Minecraftatemychild · 07/08/2022 16:18

Agree it’s awkward if most other colleagues are going, but remember she caused the awkwardness, not you. I wanted to get married abroad but decided not to because I didn’t want to ask my guests to spend all that money on my decision. Married near London instead to make it convenient for guests. She could have done that but instead chose to do this.

Just say “Wish I could be there but unfortunately we’ll have to say no and sit this one out. We can only afford to do one overseas holiday per year at the moment, if that, and there is zero cash for extras like this. Really appreciate the invite though, hope you have a fab time, let’s go for a drink when you’re back I want to hear all about it.” Then whatever she says eg ‘It’s only £1000’ Just keep repeating something like “Yes I wish I had more money too! Economy sucks eh.”

WomanStanleyWoman2 · 07/08/2022 16:23

Marghe87 · 07/08/2022 14:07

Yes I am overthinking it a bit maybe. I just do not want to be the only outsider of the team who does not go as I know most colleagues will. She is marrying a rich guy and don’t have any financial problems (most of my colleagues also in a same position) so it’s hard to be the only one that declines the invite for money reasons (actually it’s not that, we could go if we wanted to, just don’t care about it enough to make it
wprk iykwim).

No need to mention the money. Just say you can’t get childcare, or that you’re not comfortable leaving your child for that long, and you don’t want to bring them in case they disrupt the ceremony.

Fuckitydoodah · 07/08/2022 16:26

I doubt she will care whether you go or not. Same for your colleagues. Like others have said, she's invited you to save awkwardness when she constantly bangs on about it to you/in front of you.

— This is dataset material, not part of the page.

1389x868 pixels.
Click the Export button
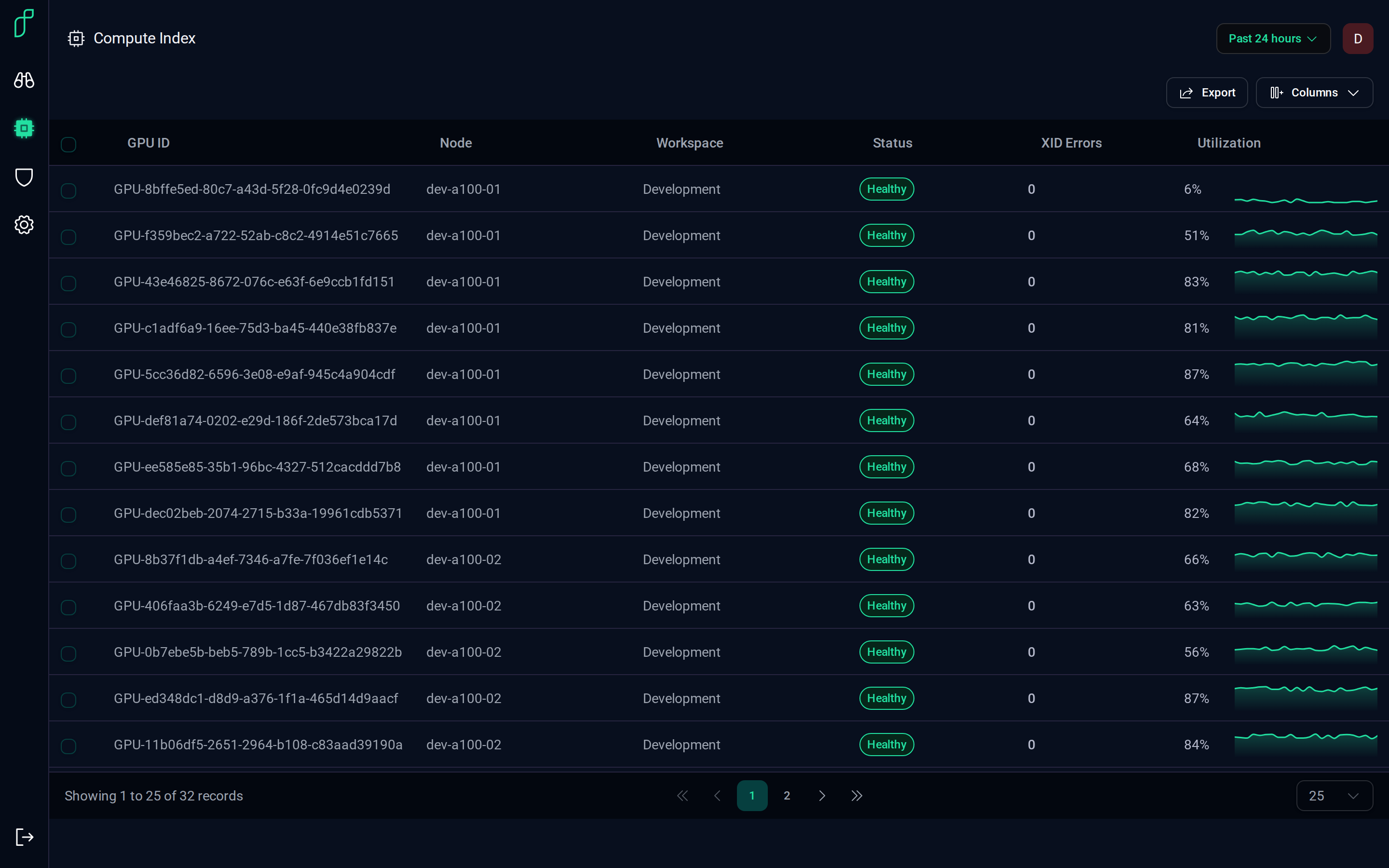click(1207, 93)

Just say early on that you appreciate the invite but you won't be able to go. You don't have to give a reason.

It's not like it's a couple of miles up the road. You aren't unreasonable not to go.

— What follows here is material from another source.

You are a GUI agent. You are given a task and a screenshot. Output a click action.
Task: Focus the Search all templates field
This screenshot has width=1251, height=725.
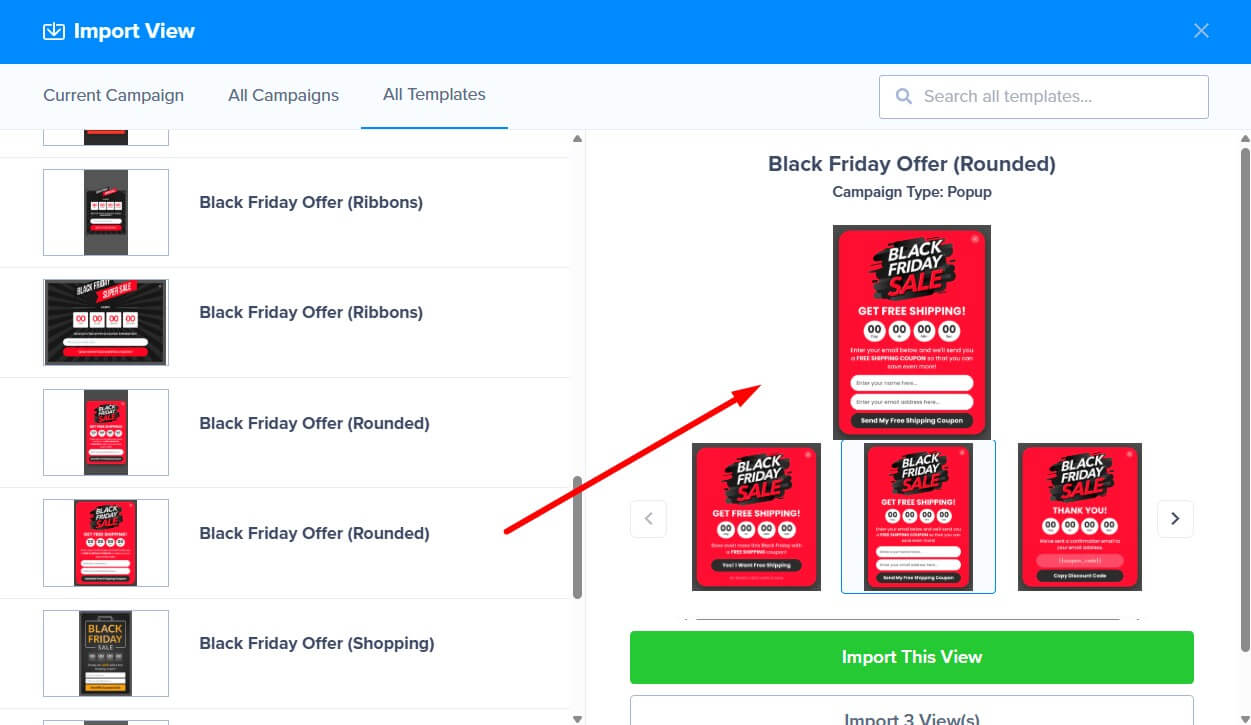pyautogui.click(x=1044, y=96)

NoSquirrels · 07/08/2022 17:05

just don’t care about it enough to make it
work

There you go, then. You do not want to go, so don’t go.

“Oh colleague that is so sweet of you! It sounds like it will be fab. Unfortunately we’re not going to be able to make it.”

(Clashes with another planned thing that’s Super Important, if you must have an excuse.)

No one will care. You won’t either, I promise. And as a PP says, the likelihood of all your colleagues bring off work at the same time is unlikely, isn’t it?

Ponoka7 · 07/08/2022 17:16

Don't mention money. Just say that you are planning a family holiday and have a few things coming up and between you, you won't have the work holidays needed. I agree that the invitation has been given to be polite. If you can't do that make up a family members big birthday (80th etc), from either side, that you can't miss.

latetothefisting · 07/08/2022 17:21

I chose YABU only because yabu to overthink it so much, and to worry that you'll be 'missing out' if you're the 'only one' from work that doesn't go. You don't really want to go, so don't. Obviously don't say "We could afford it if we wanted to but I have other things I'd rather spend money on' - you'll have to white lie a bit and say you can't afford it, or your husband can't get time off or whatever.

Mountainpika · 07/08/2022 17:23

Just say you can't make it. No reason necessary. People are too keen to come up with 'excuses'.

FinallyHere · 07/08/2022 17:47

Would you have preferred to be the only one of her colleagues not invited?

Just say thank you and you are sorry to be able to attend.

Having seen your update, any weirdness in a generic reply is entirely inside your head.

I’d have to give a reason.

You never have to give a reason.

FinallyHere · 07/08/2022 17:47

you are sorry not to be able to attend.

Obvs.

fizzywat · 07/08/2022 17:51

Bride/colleague won't give a shit. Just be sure to decline early enough so that she can bump up the "maybe" guest list!

I would however give her a nice card and a thoughtful (not necessarily extravagant) gift, and wish them both well.

Job done.

2bazookas · 07/08/2022 17:53

Just tell her, ASAP, that you hope she has a lovely wedding but you wont be able to attend. (no need to provide a reason).